Opinion ID: 1671765
Heading Depth: 3
Heading Rank: 2

Heading: Irrelevant and Inflammatory Testimony of Dick Davis

Text: ¶ 131. Dick Davis was an FBI informant who infiltrated the Ku Klux Klan. He was allowed to testify, over defense objection, that on October 21, 1969, he met and had a conversation with Byron De La Beckwith. He testified that although Beckwith neither admitted nor denied killing Medgar Evers, Beckwith discussed selective killings as a partial solution to the right wing's problem. Mr.
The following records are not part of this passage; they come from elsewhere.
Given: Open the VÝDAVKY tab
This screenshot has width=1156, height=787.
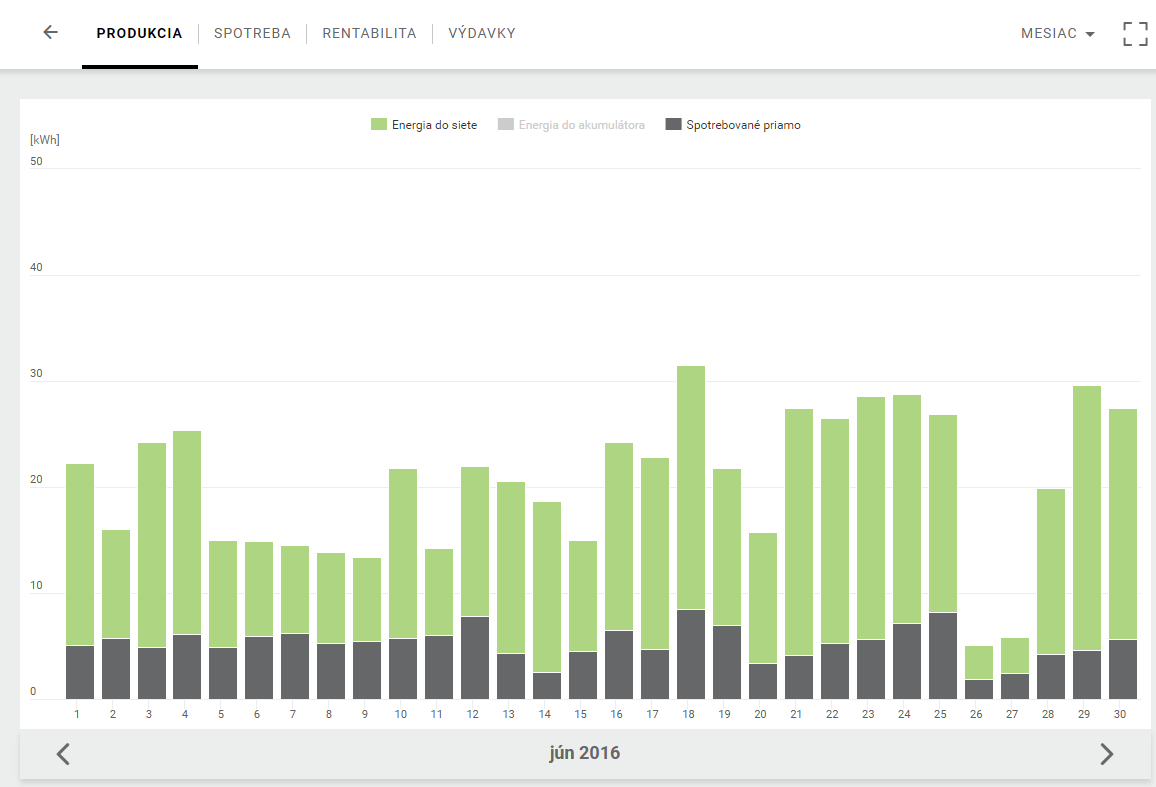Looking at the screenshot, I should (x=481, y=33).
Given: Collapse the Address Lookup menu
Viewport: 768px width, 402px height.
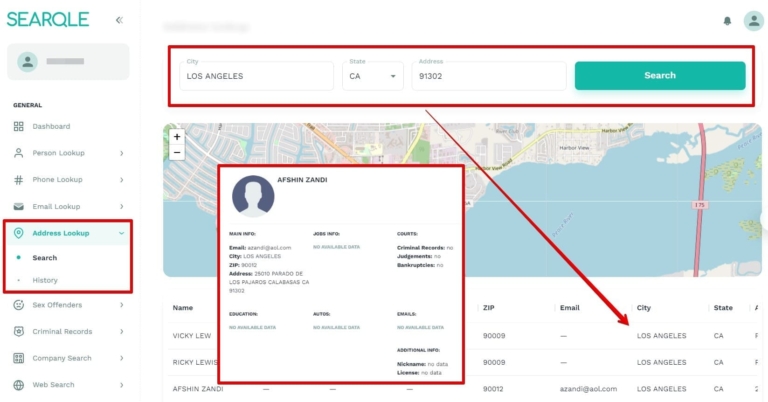Looking at the screenshot, I should coord(121,233).
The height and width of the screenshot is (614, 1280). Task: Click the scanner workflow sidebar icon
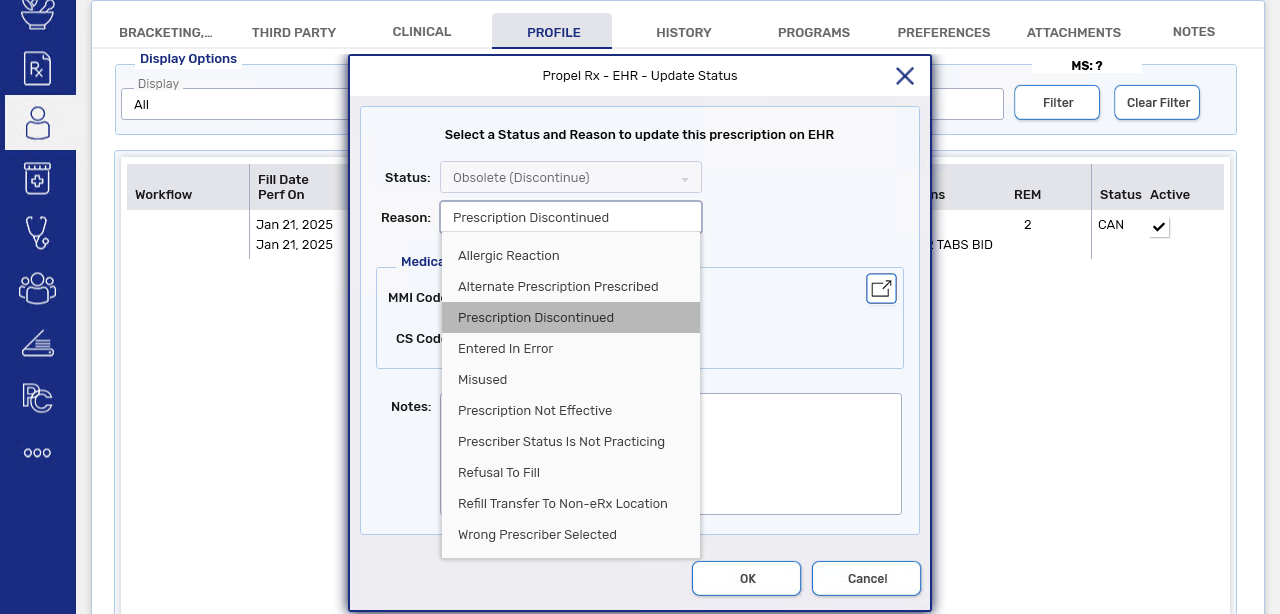pyautogui.click(x=37, y=343)
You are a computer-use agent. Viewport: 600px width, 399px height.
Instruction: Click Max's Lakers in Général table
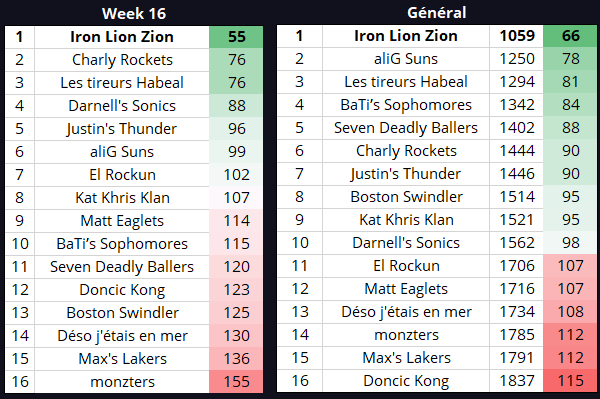point(406,358)
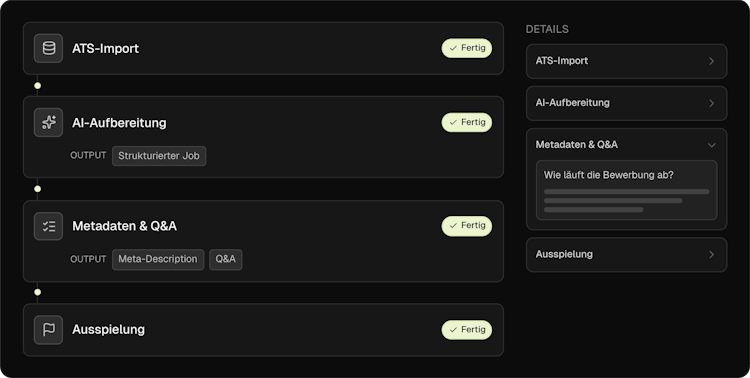The height and width of the screenshot is (378, 750).
Task: Select the Strukturierter Job output tag
Action: (159, 156)
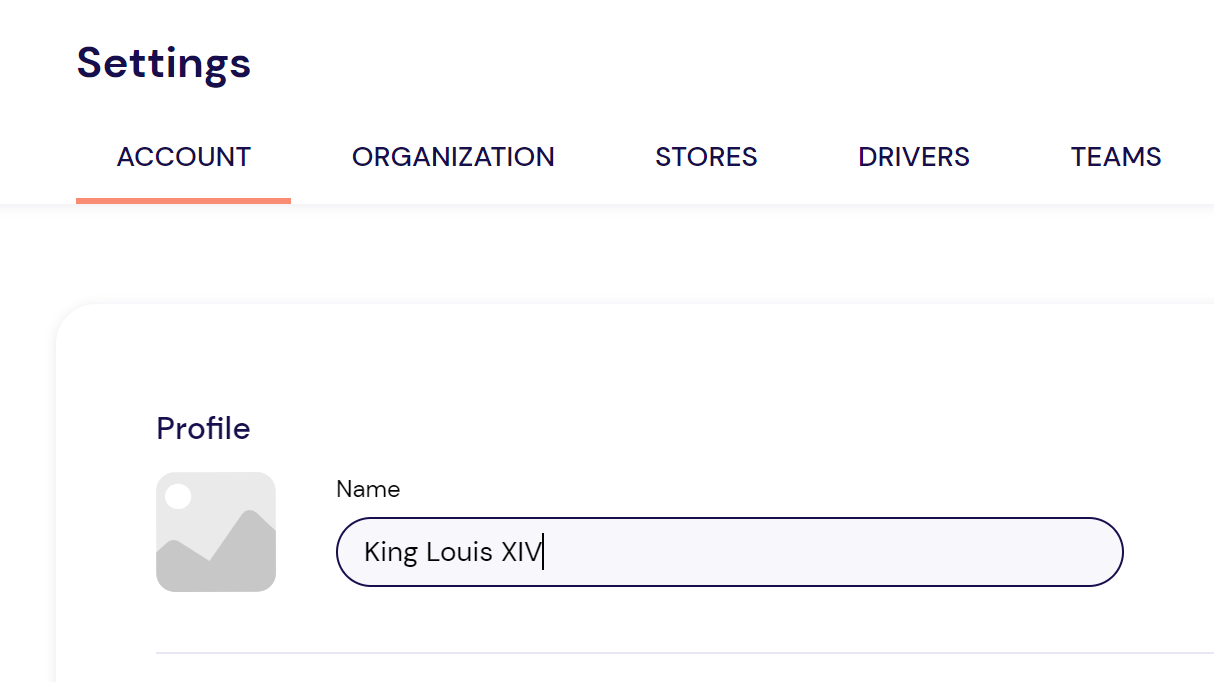This screenshot has height=682, width=1214.
Task: Click the orange underline beneath ACCOUNT
Action: (184, 200)
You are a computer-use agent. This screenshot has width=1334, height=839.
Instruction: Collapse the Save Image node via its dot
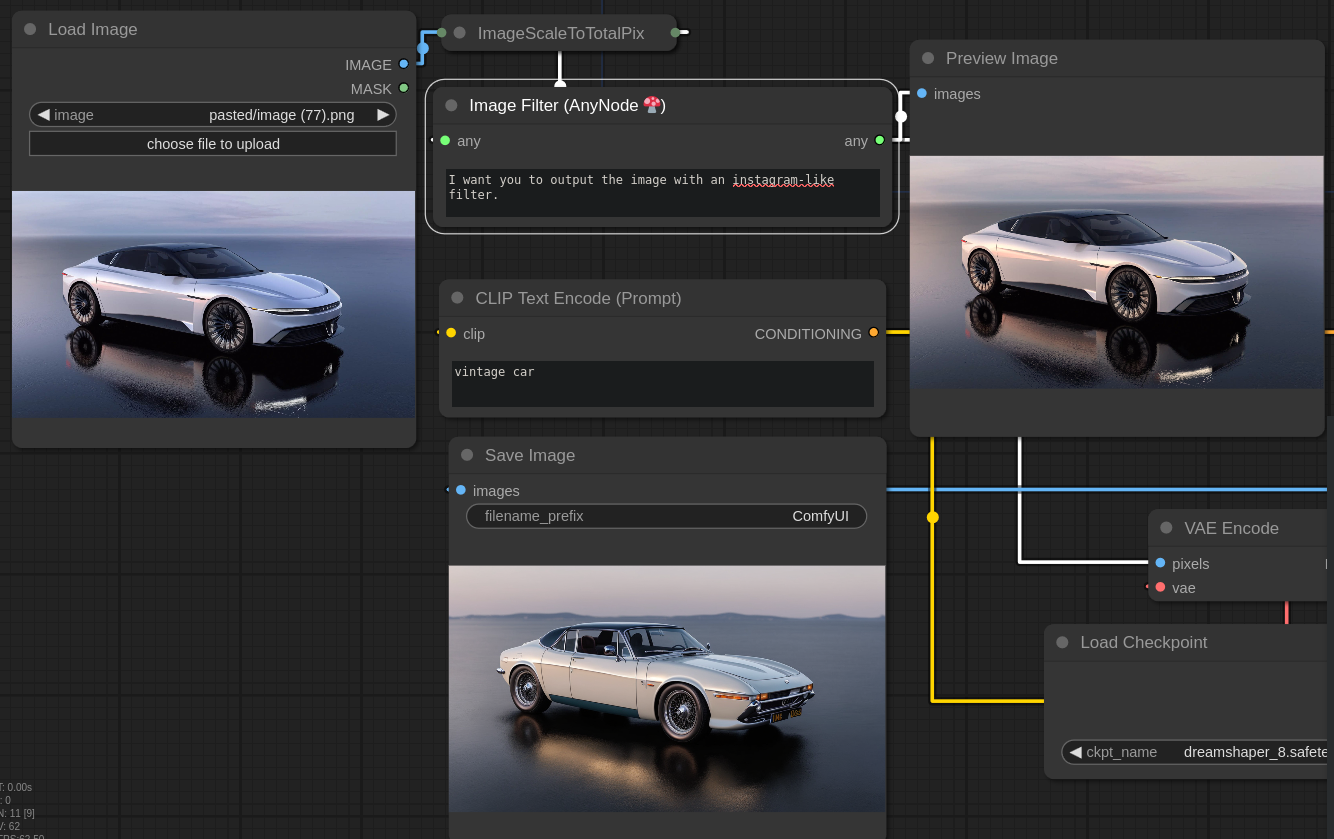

Davis testified that Beckwith said he would never ask anyone to do anything that he hadn't already done himself. ¶ 132. Beckwith here raises the same objection as to the letters above, i.e., the evidence was irrelevant since it contained no admission to the killing of Medgar Evers, and any probative value was substantially outweighed by the danger of unfair prejudice. Using the same analysis as above, we find the evidence was relevant to show that Beckwith had violent tendencies towards his perceived political/social enemies in conjunction with the issue of whether he engaged in the selective killing of Medgar Evers. The question of remoteness is not a problem here, for although Beckwith did not directly admit to killing Evers, his statement that he would never ask anyone to do what he hadn't already done himself certainly suggested that he had killed before, and Evers may have been the victim to which he was referring. We believe that such determination was one for the jury. We find the probative value of this evidence was not substantially outweighed by the danger of unfair prejudice, and thus the evidence was properly admitted.